Excerpt provided:
########################################

Probability in Measuring Noncommuting Observables 
If I have a particle in a state $\Psi(x) = e^{-x^2}$ could I calculate probability of simultaneously measuring, say, $x > 0, p_x < 0$? 

I understand that $p_x$ and $x$ don't commute and cannot be measured simultaneously with arbitrary accuracy, but does that also mean I can't determine the probability of measuring them in these ranges? Thanks for any help.
 A: You could use a Wigner distribution which does generate positive numbers for regions of phase space that are large enough.
But when operators don't commute it also means there is no experimental setup that can evolve them into a state that would give the same result repeatedly if performed again and again.
So you've jumped over the whole fact that a so called measurement gives a result (with a particular frequency for an ensemble and with repeatedly getting the same result when repeated on the same object). There is no result in your setup, just a frequency (and only then if you use the Wigner "distribution," which isn't a distribution since it goes negative) and then there is no clear connection to any experiment.

I understand that $p_x$ and $x$ don't commute and cannot be measured simultaneously with arbitrary accuracy

They can't be "measured" simultaneously at all. And if you switch back and forth, measuring one then the other, then the so called measurements will be changing the state each and every time.

########################################

Exercise requirements:
a) In the Q&A on noncommuting observables, what does the answer suggest using to get positive numbers for large enough regions of phase space?
b) Continue the Q&A on noncommuting observables from its last sentence.
The listing has no connection to the Q&A on noncommuting observables.

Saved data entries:
########################################

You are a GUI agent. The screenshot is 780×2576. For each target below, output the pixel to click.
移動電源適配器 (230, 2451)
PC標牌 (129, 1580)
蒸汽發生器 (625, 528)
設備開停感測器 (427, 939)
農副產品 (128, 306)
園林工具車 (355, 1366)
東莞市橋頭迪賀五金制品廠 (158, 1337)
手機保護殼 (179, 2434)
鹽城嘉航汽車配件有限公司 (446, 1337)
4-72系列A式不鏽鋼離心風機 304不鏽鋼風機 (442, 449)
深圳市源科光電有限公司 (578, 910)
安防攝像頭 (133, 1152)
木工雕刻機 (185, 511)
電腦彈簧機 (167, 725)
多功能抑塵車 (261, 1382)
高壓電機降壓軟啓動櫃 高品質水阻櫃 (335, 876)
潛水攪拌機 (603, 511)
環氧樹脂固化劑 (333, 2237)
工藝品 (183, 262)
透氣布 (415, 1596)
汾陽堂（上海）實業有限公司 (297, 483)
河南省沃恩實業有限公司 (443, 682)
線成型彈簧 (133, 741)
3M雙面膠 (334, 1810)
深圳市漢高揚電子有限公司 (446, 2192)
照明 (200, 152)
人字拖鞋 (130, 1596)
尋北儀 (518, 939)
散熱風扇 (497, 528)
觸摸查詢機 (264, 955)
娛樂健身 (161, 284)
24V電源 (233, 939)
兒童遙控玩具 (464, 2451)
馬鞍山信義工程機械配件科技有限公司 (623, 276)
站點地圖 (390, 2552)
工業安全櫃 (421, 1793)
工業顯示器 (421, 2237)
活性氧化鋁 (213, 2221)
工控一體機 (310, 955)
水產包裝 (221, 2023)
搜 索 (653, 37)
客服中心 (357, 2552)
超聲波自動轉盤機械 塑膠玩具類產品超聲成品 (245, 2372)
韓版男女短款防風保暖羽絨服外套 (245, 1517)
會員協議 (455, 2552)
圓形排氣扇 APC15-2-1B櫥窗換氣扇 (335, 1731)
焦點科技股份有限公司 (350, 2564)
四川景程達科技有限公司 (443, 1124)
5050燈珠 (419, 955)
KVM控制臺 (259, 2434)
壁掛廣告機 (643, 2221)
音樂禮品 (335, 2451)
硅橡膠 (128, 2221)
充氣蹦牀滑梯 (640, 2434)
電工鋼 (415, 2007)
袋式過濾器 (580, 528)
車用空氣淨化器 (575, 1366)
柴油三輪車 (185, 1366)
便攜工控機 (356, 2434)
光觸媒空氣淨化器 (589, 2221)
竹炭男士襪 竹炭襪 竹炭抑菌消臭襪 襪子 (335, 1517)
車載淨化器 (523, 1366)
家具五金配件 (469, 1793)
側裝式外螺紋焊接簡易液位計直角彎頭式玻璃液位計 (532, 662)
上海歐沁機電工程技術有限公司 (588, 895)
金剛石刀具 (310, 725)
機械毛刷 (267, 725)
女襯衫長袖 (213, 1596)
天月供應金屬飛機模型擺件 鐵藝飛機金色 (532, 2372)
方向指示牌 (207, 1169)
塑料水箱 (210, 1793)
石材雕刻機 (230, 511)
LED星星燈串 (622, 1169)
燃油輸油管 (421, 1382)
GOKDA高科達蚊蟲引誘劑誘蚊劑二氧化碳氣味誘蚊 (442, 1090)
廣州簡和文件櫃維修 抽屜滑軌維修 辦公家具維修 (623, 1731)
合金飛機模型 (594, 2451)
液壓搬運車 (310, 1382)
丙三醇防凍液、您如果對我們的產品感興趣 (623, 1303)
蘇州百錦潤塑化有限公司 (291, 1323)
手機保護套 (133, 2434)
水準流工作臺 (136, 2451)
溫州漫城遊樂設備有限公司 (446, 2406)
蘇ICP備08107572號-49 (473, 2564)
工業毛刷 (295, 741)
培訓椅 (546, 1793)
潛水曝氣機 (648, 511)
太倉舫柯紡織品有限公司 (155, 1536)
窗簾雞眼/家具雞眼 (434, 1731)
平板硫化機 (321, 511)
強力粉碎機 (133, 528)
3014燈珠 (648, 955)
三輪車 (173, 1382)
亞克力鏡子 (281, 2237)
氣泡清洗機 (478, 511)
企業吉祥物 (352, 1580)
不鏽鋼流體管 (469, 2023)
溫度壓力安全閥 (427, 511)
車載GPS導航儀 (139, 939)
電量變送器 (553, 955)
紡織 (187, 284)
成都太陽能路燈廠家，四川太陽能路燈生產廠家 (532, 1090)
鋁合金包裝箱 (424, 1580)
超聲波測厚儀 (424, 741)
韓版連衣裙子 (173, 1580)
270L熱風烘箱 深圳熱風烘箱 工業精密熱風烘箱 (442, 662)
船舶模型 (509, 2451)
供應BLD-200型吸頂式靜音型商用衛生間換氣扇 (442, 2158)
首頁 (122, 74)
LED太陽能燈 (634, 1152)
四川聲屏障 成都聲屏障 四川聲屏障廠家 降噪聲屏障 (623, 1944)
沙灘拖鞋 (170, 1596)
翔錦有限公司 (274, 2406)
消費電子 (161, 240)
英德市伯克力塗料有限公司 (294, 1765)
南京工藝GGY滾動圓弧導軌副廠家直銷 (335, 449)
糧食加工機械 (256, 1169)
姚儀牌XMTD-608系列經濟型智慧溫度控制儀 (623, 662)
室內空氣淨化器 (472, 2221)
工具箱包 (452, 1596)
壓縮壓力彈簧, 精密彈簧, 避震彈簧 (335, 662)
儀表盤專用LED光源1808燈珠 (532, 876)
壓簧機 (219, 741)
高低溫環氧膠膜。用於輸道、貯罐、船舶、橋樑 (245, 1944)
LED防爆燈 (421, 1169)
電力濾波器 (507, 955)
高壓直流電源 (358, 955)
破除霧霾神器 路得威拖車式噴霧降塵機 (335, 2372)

########################################

Expected responses:
a) A Wigner distribution.

b)
but does that also mean I can't determine the probability of measuring them in these ranges? Thanks for any help.

You could measure one, then measure the other but then if you go back and measure the first it is possible to get a different result. If you had measured the position twice then the momentum the two position results would agree with each other. If you put the momentum in between then the two position measurements can give different results. The momentum measurement has clearly changed the state (it used to be a state that gave particular position results, now it isn't).
So even if you tried to make a third kind of measurement one that puts it into a new state one that one gives positions in one region of position space and only gives momentums in another region of momentum space then you have to specify all the other possibilities before you've made something that can be measured.
And for some potentials it is possible. For instance if you have a potential that is infinite when $x>0$ then a momentum eigenstate with momentum of the correct sign could be what you want and gives 100% as the probability. But momentum eigenstates can't be made in the lab and neither can that potential.

This makes the issue really clear, but I was wondering, I can easily look at the wave function in position and momentum space separately and easily calculate the probabilities which disregards the simultaneity of the measurement, so would the error become apparent if I were to calculate the simultaneous probabilities using a wave function in phase space?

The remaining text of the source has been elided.